I drew up a list of products, plant-based but so much more than just grass, that make for an easier and more delicious life.

The majority of the foods are cheap and healthy options, but may require some research; prices of grains can vary greatly among retailers, and sometimes all you’re paying extra for is a fancy label. It was an adventure to wander around my neighbourhood and find out that I could buy the same product for half of the price because I was willing to shop outside the regular supermarket. Ethnic stores (which can rip you off, too) carry products that I’ve seen nowhere else. Some items I receive in the care packages from my parents, simply because I’m not willing to swap my favourite smoked buckwheat for the locally-popular farro.

I do, however, love all sorts of grains, and since they go bad approximately never and would probably survive the atomic blast of Judgement Day, there’s no need to worry about the excessive stock. One or two kinds is great for starters, but if you get bored, the choice is huge.
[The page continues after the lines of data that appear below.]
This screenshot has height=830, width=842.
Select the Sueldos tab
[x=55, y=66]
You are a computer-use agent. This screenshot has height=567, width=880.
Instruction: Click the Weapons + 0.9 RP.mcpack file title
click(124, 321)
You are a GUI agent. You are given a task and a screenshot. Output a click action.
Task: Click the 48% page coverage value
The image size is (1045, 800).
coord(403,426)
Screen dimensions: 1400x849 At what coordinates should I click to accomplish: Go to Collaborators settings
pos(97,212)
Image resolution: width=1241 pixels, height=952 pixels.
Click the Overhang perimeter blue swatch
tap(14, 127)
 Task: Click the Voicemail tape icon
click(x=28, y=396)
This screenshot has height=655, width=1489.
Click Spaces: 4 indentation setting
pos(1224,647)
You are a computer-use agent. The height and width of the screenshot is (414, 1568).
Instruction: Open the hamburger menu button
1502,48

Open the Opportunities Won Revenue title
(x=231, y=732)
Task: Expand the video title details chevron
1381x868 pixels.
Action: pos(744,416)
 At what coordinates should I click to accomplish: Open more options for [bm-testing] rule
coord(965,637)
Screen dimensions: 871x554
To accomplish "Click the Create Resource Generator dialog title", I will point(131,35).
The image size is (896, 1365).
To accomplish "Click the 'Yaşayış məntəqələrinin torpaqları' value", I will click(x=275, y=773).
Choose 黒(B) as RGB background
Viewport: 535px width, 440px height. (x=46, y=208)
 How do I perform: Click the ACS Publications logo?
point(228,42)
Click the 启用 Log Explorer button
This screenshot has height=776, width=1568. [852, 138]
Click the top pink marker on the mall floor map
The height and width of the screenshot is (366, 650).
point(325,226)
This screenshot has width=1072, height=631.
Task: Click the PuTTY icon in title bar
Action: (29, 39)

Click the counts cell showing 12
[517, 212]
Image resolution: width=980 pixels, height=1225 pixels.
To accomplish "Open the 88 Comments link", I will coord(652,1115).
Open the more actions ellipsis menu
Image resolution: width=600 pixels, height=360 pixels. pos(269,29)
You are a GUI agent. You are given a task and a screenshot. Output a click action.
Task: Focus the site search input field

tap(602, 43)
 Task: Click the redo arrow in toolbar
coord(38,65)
Moving on, nuts are expensive but a little goes a long way, unless you live on cashew dairy, plus (a far stretched justification), they are pretty much supplements for your veins, hair, and skin. Just don’t go for the roasted, salted ones. From my calculations (read: local prices), a serving is around one-third the price of a serving of chicken, and is such a more loving choice. No, a handful of nuts won’t make the entire meal, but plain chicken wouldn’t either! 

As for tummy-fillers, legumes, dry or canned, are a cheap and healthy, fiber-packed source of protein, and it’s worth creating a habit of incorporating them into daily menus. Much like grains, they would probably last through the apocalypse, which makes it smart to stock up on them when you stumble upon a bargain.

To bring it all together, proper seasoning is what turns ingredients into a dish, making it exciting, and, to me, is one of the joys of cooking: you can take cauliflower from India through Poland to the States with as little as sprinkling of a spice! My large collection of seasonings has yet to wait for an increase in my experience, but it truly is a deal-breaker in my kitchen.


1. Cereals 

  • rice (I keep several kinds, arborio, basmati and natural (brown), long-grain)
  • millet, buckwheat, barley (cooked in under 15 minutes and versatile)
  • amaranth, quinoa (basically for show-offs and jokes about bird food, and for when I freak out about amino-acids, eaten seldom)
  • oats 

2. Nuts, seeds:

  • sunflower (most nuts are added to recipes for the crunch, which the sunflower delivers with less added work - no chopping! and tends to be a lot more accessible and cheap)
  • sesame seeds (calcium! plus, works with every cuisine and makes a good swap for breadcrumbs)
  • hazelnuts/almonds/walnuts 
  • flaxseed (essential for baking)
  • cashews (listed separately for their versatility, check the ethnic stores which may sell in bulk)

3. Legumes: 

  • red or yellow lentils (for dhals and soups, they fall apart as they cook. I buy mine dirt cheap in ethnic shops or at Lidl).
  • green or black lentils (for salads or dishes where the lentils are supposed to hold shape, unless you are a lentil lover, the two kinds should suffice).
  • beans (alternatively go for canned)

4. Stuff in cans/jars:

  • chickpeas, white beans (a personal choice, so hassle-free) 
  • tomato sauce (passata type)
  • canned tomatoes
  • dried tomatoes (a fix for any bland dish)
  • coconut milk (huge price ranges and usually with additives, so not really a staple, but indispensable for my favourite curries) 
  • tahini and peanut butter (again, ethnic stores)
  • olives (but then, I live in Italy)

5. Seasoning:

  • soy sauce
  • liquid sweetener / sugar
  • mustard
  • dried herbs: oregano, thyme, basil, bay leaves 
  • spices: cinnamon, cardamom, dried chilli, cumin, coriander seeds, curry powder, nutmeg (just pick some favorites)
  • vinegars: white wine and balsamic
  • garlic, ginger and onions

5. Other:

  • pumpernickel-type bread
  • pasta 
  • dates (better than fudge candy)
  • dried cranberry/raisins/apricots 
  • dark chocolate 
  • a bag of green peas or spinach in the freezer can be a lifesaver

PS1. Note how not-fancy most of the food is (more on that issue coming soon)!

PS2. This is not a shopping list!This is a list of foods that, over the past year, have filled my cupboards and simply make things easier, and maybe can be used as a point of reference for anyone who is in a need of such.